Isabelle Lutterodt is the director of the Los Angeles Muni­cipal Art Gallery. 

O’BRIEN: I know you started your activities as an artist but are now involved in administration and curation as the director of the Barnsdall Municipal Art Gallery. How did your life take this direction?

LUTTERODT: After I finished my studies at CalArts in 2001, I curated the “Ghetto Fabulous” exhibition with Karin Pleasant that was shown at the Watts Towers Arts Center and The Armory in Pasadena. That started me on a trajectory of doing independently curated exhibitions in LA. I went back to school and got a masters degree in museum studies, then worked my way up from the usual starting positions. I was the exhibition coordinator at UCSD for a few years but—then fast-forwarding—what really catalyzed my interest in this practice was an exhibition that I curated at CAAM (the California African American Museum) titled “Through the Gates: Brown vs. Board of Education.” There I could really see how community and arts could come together and delve into a particular idea, a particular concept, a particular way of working.
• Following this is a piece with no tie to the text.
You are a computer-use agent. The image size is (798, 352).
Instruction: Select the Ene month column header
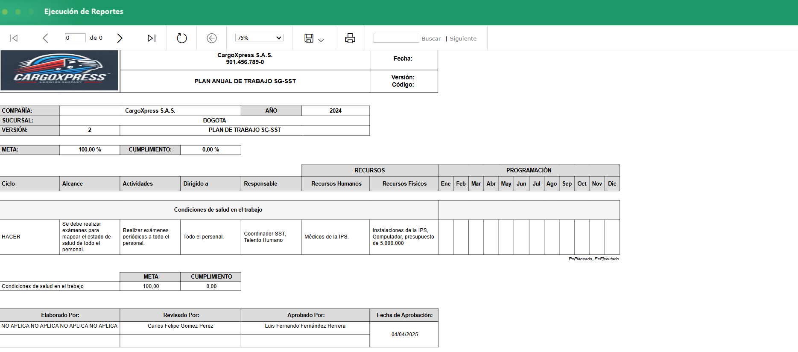coord(445,184)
Do you fundamentally view the kind of work you’re doing now as an extension of your art practice?

I definitely felt that way when I was working at Angels Gate Cultural Center in San Pedro. The idea was to create a level playing field where artists of different extractions could be working side-by-side and be seen in a single show. Now it has morphed into something else where I’m not really curating or making art but bringing these things into a broader field. I’m directing a larger staff where we’re responding to what it means to live in a community like Los Angeles. It means that we have to look at all the different stories. I believe that we are really curious about how we tell these multiple stories while being open to experimentation.
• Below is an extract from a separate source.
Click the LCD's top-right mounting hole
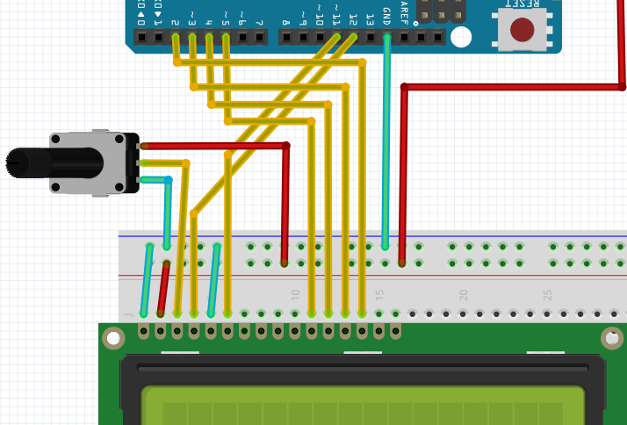 point(611,338)
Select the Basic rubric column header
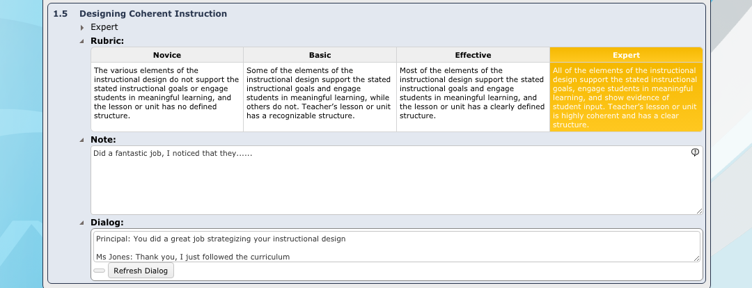The width and height of the screenshot is (752, 288). [x=320, y=55]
You come from multiple cultures—being born in England, then brought up in Ghana, then coming through the East Coast when you were a child, then after Howard University (DC) to Los Angeles. How does that influence the way that you work and how you understand culture making?

I know that my experience is shaped by being an immigrant. LA is a city of immigrants with numerous people who, other than their country of origin, have the largest populations right here. I grew up with the certain binary understanding of what happens in your home, growing up in a Ghanaian culture with certain things that are important there but not elsewhere. It shapes how you understand things. It led me to understand that everyone has a different story and wants these different stories to be heard. 

When you think about your next and upcoming goals, is there something specific that you’d like to accomplish?

Yes I’d really like to work on projects that have something to do with formerly incarcerated youth, and figure out a way in which the city can be a place they can feel like they’re a part of. I don’t know how to do it yet but I’d like to imagine creating a way in which formerly incarcerated youth can have a face in public. Especially when I think about galleries like Barnsdall, I ask how can we position ourselves as a place of equity and justice, and what does that look like? There’s a lot of talk in the museum world about social justice and change. What would that look like and how can we bring that in?